### [ASSIGNED TASK]
Going through the data below, copy out each line where the word "button" shows up.

#### SOURCE DATA

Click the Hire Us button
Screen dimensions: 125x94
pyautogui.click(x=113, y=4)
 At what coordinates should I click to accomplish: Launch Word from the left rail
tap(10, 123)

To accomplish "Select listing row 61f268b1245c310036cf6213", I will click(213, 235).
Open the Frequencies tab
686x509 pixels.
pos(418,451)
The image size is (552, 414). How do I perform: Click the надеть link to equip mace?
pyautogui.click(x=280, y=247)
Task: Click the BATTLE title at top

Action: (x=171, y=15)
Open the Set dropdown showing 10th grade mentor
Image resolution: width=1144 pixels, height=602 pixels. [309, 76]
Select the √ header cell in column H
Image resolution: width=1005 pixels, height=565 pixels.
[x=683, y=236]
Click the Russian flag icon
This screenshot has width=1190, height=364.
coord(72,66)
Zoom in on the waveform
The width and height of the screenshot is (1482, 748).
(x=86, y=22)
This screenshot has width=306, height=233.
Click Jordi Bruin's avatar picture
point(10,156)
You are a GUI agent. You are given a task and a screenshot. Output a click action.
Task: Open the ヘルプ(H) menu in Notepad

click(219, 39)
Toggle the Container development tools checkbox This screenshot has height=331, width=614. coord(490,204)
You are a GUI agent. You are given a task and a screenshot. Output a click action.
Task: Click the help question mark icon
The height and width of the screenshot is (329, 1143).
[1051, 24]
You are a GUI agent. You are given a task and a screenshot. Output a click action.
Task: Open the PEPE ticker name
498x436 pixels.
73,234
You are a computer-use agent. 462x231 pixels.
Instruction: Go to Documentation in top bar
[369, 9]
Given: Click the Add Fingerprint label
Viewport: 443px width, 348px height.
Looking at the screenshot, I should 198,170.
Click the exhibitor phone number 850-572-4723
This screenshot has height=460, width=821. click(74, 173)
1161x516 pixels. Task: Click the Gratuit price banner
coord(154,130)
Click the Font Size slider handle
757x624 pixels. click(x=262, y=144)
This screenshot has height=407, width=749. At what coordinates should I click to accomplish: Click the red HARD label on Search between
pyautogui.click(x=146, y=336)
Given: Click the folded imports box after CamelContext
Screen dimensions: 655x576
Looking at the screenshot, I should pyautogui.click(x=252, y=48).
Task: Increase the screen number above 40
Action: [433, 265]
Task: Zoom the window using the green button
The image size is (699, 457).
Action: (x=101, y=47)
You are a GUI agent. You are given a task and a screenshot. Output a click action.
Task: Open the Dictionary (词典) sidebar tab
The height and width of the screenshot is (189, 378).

########

### [RESULT OF THE TASK]
Click the Hire Us button
Task: Zoom the window using the green button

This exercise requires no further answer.